Aim →
Please print the lines below verbatim, keeping every character unchanged.

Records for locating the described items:
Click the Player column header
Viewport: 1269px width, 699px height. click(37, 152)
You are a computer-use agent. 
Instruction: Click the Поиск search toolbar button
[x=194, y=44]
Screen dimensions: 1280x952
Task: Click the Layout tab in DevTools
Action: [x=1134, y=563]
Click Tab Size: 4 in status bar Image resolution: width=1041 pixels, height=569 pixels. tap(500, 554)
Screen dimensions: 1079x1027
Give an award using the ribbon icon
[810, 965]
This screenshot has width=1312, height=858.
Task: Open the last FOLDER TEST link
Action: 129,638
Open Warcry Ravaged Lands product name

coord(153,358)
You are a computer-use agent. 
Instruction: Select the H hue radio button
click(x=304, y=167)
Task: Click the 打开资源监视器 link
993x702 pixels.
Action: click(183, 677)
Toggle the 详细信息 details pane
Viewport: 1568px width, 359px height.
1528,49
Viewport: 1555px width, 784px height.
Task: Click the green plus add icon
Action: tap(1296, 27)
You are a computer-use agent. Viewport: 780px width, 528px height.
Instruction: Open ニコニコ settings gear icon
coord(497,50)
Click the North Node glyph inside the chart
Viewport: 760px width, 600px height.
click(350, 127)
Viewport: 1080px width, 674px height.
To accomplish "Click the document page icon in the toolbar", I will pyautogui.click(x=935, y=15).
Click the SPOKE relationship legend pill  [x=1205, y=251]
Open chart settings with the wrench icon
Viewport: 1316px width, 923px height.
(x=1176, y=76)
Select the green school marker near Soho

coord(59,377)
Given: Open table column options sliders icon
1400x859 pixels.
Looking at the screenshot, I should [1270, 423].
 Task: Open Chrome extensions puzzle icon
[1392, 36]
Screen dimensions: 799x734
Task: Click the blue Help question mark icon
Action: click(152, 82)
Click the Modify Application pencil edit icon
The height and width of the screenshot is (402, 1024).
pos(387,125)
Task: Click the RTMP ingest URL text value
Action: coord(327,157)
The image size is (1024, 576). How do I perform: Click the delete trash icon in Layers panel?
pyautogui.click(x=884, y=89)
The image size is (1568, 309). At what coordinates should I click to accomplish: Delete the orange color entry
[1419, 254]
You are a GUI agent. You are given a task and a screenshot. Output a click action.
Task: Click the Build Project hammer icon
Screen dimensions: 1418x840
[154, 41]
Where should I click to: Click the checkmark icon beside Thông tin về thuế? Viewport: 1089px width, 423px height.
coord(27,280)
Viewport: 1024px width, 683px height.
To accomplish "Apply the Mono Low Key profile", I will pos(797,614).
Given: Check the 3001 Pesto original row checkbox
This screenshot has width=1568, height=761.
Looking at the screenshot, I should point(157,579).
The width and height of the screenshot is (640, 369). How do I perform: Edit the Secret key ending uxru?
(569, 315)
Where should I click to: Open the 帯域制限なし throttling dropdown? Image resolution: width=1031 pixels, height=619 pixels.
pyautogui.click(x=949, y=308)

Written answer →
Click the Player column header
Viewport: 1269px width, 699px height. click(37, 152)
You are a computer-use agent. 
Instruction: Click the Поиск search toolbar button
[x=194, y=44]
Screen dimensions: 1280x952
Task: Click the Layout tab in DevTools
Action: [x=1134, y=563]
Click Tab Size: 4 in status bar Image resolution: width=1041 pixels, height=569 pixels. tap(500, 554)
Screen dimensions: 1079x1027
Give an award using the ribbon icon
[810, 965]
This screenshot has width=1312, height=858.
Task: Open the last FOLDER TEST link
Action: 129,638
Open Warcry Ravaged Lands product name

coord(153,358)
You are a computer-use agent. 
Instruction: Select the H hue radio button
click(x=304, y=167)
Task: Click the 打开资源监视器 link
993x702 pixels.
Action: click(183, 677)
Toggle the 详细信息 details pane
Viewport: 1568px width, 359px height.
1528,49
Viewport: 1555px width, 784px height.
Task: Click the green plus add icon
Action: tap(1296, 27)
You are a computer-use agent. Viewport: 780px width, 528px height.
Instruction: Open ニコニコ settings gear icon
coord(497,50)
Click the North Node glyph inside the chart
Viewport: 760px width, 600px height.
click(350, 127)
Viewport: 1080px width, 674px height.
To accomplish "Click the document page icon in the toolbar", I will pyautogui.click(x=935, y=15).
Click the SPOKE relationship legend pill  [x=1205, y=251]
Open chart settings with the wrench icon
Viewport: 1316px width, 923px height.
(x=1176, y=76)
Select the green school marker near Soho

coord(59,377)
Given: Open table column options sliders icon
1400x859 pixels.
Looking at the screenshot, I should [1270, 423].
 Task: Open Chrome extensions puzzle icon
[1392, 36]
Screen dimensions: 799x734
Task: Click the blue Help question mark icon
Action: click(152, 82)
Click the Modify Application pencil edit icon
The height and width of the screenshot is (402, 1024).
pos(387,125)
Task: Click the RTMP ingest URL text value
Action: coord(327,157)
The image size is (1024, 576). How do I perform: Click the delete trash icon in Layers panel?
pyautogui.click(x=884, y=89)
The image size is (1568, 309). At what coordinates should I click to accomplish: Delete the orange color entry
[1419, 254]
You are a GUI agent. You are given a task and a screenshot. Output a click action.
Task: Click the Build Project hammer icon
Screen dimensions: 1418x840
[154, 41]
Where should I click to: Click the checkmark icon beside Thông tin về thuế? Viewport: 1089px width, 423px height.
coord(27,280)
Viewport: 1024px width, 683px height.
To accomplish "Apply the Mono Low Key profile", I will pos(797,614).
Given: Check the 3001 Pesto original row checkbox
This screenshot has width=1568, height=761.
Looking at the screenshot, I should point(157,579).
The width and height of the screenshot is (640, 369). How do I perform: Edit the Secret key ending uxru?
(569, 315)
Where should I click to: Open the 帯域制限なし throttling dropdown? Image resolution: width=1031 pixels, height=619 pixels.
pyautogui.click(x=949, y=308)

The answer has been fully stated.